• **TEXTO DA PÁGINA**:
Cada um possuía uma versão folclórica
de sua origem. Uns diziam que ele era de uma
família de posses e era muito inteligente e de
tanto estudar perdeu o juízo, outros diziam
que já nasceu com problemas mentais e foi
abandonado pelos seus entes queridos. Mas
era consenso que ele honrava o apelido e não
fazia mal a ninguém.
Hoje compreendo o verdadeiro
mistério que envolve estas figuras que
habitam nossas cidades. São pessoas que
não possuem acesso aos bens matérias de
nossa seleta sociedade e excluídos do
processo englobam o contingente de
pessoas que vivem na miséria como “Bom
Crioulo”. O pior é que nem as crianças têm
mais curiosidade de conhecer suas histórias,
sejam elas folclóricas ou não.
Lembro-me de um dia em que o encontramos comendo lixo. Ele nos
chamou, embora receosos, nos aproximamos curiosos. Ele nos ofereceu
uma fruta vermelha semelhante a tomate. Apesar da negativa ele insistiu e
para demonstrar que tínhamos coragem acabamos por comer. Sorridente
nos forneceu o nome da fruta dizendo que era caqui e possuía um sabor
delicioso.

• **INSTRUÇÃO DE TRABALHO 1**: Redigite um trecho do texto da página, começando nas palavras "Hoje compreendo o" e parando depois de "folclóricas ou não.".
• **INSTRUÇÃO DE TRABALHO 2**:
Responda com base no texto da página:
(a) Sobre o que havia consenso a respeito dele?
(b) O que ele estava fazendo no dia em que o encontraram?
(c) Que nome ele deu à fruta vermelha que ofereceu?

• **DADOS DE ORIGEM**:
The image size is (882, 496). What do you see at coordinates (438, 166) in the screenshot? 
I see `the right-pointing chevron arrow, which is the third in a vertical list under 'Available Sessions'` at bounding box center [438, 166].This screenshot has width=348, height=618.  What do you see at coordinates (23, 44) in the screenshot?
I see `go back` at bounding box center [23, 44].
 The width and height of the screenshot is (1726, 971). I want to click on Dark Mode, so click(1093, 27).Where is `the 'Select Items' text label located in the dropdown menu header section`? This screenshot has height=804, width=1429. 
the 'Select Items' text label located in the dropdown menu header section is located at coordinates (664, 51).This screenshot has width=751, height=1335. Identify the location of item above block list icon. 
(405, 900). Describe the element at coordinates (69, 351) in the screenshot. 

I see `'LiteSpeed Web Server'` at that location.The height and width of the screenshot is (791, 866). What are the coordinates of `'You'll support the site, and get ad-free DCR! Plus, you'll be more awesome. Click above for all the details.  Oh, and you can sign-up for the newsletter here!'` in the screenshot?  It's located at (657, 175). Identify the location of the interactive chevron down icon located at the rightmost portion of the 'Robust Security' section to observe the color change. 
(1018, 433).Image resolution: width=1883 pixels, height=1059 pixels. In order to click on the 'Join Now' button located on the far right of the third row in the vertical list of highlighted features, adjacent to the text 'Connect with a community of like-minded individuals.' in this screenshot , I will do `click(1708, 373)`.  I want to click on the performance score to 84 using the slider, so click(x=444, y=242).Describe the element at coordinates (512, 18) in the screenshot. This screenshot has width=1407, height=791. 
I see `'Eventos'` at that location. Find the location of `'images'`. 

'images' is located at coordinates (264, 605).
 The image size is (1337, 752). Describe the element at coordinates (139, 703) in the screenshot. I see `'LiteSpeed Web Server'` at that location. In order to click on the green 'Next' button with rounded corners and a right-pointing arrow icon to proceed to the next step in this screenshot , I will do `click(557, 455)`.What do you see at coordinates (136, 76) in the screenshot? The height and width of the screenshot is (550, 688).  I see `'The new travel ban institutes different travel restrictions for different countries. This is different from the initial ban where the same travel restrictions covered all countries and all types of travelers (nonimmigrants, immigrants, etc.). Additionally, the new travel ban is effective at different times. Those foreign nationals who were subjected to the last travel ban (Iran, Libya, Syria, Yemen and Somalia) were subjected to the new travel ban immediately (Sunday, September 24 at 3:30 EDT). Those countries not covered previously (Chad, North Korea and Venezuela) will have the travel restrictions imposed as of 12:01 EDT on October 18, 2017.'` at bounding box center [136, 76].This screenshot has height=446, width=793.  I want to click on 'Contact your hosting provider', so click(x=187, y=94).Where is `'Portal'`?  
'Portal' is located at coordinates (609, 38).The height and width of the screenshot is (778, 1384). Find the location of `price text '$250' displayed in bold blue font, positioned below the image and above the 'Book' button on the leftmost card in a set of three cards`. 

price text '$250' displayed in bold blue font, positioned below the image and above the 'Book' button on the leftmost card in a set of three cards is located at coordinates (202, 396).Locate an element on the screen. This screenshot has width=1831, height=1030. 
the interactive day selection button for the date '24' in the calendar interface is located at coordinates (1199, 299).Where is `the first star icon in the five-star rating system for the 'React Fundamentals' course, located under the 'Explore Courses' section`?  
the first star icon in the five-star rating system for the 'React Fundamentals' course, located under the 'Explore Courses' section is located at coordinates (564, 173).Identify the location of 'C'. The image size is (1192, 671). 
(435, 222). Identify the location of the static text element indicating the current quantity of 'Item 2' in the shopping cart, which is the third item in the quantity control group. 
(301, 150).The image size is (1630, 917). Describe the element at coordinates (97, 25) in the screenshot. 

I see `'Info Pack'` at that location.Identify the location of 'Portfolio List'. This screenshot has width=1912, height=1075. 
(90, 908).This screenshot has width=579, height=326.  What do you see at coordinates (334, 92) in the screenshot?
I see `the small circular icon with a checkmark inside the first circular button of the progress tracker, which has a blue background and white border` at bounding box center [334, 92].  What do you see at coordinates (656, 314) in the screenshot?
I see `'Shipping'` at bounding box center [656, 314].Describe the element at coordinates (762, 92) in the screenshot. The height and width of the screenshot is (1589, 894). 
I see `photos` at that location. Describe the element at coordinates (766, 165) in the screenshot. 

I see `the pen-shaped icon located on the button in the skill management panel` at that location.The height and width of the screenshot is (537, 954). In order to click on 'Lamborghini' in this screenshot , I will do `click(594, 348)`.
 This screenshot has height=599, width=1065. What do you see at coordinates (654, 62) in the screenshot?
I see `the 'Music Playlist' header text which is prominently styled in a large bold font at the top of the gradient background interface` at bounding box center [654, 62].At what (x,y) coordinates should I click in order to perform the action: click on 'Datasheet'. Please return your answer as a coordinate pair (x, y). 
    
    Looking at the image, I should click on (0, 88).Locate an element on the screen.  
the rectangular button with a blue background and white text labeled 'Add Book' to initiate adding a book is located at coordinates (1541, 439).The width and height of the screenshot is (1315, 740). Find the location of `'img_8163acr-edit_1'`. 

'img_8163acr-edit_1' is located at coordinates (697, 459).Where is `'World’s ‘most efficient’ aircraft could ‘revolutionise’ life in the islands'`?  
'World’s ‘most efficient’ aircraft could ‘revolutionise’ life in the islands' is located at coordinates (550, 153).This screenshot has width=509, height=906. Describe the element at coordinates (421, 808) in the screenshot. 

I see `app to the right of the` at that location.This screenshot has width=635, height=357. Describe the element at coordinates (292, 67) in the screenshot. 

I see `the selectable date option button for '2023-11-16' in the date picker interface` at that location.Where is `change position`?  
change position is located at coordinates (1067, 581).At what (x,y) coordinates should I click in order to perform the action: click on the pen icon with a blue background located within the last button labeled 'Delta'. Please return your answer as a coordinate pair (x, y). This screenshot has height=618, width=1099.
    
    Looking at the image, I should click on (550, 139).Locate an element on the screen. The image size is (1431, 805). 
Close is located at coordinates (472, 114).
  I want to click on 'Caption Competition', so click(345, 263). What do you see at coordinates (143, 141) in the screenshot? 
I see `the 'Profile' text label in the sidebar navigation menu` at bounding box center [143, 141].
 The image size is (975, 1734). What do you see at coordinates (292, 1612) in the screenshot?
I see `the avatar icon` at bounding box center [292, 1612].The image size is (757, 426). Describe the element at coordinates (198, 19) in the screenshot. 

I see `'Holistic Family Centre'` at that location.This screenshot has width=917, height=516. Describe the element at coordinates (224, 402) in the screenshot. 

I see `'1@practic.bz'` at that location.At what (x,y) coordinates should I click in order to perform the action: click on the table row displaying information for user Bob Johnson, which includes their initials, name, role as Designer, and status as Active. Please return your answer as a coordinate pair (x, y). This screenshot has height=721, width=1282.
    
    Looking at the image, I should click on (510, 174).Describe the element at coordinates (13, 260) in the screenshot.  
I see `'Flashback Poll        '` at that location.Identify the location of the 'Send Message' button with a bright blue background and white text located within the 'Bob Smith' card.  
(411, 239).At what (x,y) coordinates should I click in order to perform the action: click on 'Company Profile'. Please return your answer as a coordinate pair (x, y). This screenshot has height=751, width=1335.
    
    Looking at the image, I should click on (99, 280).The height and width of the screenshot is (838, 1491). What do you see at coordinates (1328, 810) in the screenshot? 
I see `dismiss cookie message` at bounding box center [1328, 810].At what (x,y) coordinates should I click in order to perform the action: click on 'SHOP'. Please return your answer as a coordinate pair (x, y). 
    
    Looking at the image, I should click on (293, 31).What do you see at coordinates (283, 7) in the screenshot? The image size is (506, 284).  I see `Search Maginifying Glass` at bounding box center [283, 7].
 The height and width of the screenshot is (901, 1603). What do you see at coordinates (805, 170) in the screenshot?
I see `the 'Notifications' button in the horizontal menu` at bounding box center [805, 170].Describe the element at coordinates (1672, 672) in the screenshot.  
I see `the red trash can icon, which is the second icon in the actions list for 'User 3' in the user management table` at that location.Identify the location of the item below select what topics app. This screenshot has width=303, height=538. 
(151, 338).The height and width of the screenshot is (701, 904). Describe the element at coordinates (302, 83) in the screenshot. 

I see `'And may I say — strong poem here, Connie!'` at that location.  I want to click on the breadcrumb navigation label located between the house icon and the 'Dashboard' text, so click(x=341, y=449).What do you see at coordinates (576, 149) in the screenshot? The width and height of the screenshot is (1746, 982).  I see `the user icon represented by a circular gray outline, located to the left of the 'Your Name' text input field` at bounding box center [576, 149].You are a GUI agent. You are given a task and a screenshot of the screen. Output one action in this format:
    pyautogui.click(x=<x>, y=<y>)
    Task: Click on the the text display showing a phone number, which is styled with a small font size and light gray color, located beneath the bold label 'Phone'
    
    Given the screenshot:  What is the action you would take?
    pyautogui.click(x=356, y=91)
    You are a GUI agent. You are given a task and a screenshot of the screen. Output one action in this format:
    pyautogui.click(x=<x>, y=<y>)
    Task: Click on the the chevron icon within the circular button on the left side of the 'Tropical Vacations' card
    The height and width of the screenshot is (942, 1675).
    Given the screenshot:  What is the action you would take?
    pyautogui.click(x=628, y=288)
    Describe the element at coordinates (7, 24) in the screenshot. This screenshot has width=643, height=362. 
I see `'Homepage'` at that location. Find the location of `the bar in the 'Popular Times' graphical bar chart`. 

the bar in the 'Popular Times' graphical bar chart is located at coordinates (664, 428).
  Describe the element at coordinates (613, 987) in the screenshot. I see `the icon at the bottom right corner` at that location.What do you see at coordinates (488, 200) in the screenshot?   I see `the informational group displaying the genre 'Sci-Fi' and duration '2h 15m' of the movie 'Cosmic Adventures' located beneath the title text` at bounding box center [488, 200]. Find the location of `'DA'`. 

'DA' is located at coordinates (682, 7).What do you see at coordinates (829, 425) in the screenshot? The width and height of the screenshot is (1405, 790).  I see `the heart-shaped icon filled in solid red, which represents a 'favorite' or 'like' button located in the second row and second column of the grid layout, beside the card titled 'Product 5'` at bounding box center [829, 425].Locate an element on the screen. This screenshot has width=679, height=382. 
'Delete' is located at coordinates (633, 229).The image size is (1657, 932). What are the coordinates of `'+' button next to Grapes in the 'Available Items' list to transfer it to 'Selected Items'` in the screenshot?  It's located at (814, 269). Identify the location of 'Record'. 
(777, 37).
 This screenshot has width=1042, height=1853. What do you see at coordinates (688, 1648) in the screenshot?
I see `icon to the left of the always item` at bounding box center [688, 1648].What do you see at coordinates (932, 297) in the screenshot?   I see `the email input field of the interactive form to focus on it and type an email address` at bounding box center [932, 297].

• **RESPOSTA 1**:
Hoje compreendo o verdadeiro
mistério que envolve estas figuras que
habitam nossas cidades. São pessoas que
não possuem acesso aos bens matérias de
nossa seleta sociedade e excluídos do
processo englobam o contingente de
pessoas que vivem na miséria como “Bom
Crioulo”. O pior é que nem as crianças têm
mais curiosidade de conhecer suas histórias,
sejam elas folclóricas ou não.

• **RESPOSTA 2**:
(a) Havia consenso de que ele honrava o apelido e não fazia mal a ninguém.
(b) Ele estava comendo lixo.
(c) Ele disse que a fruta era caqui.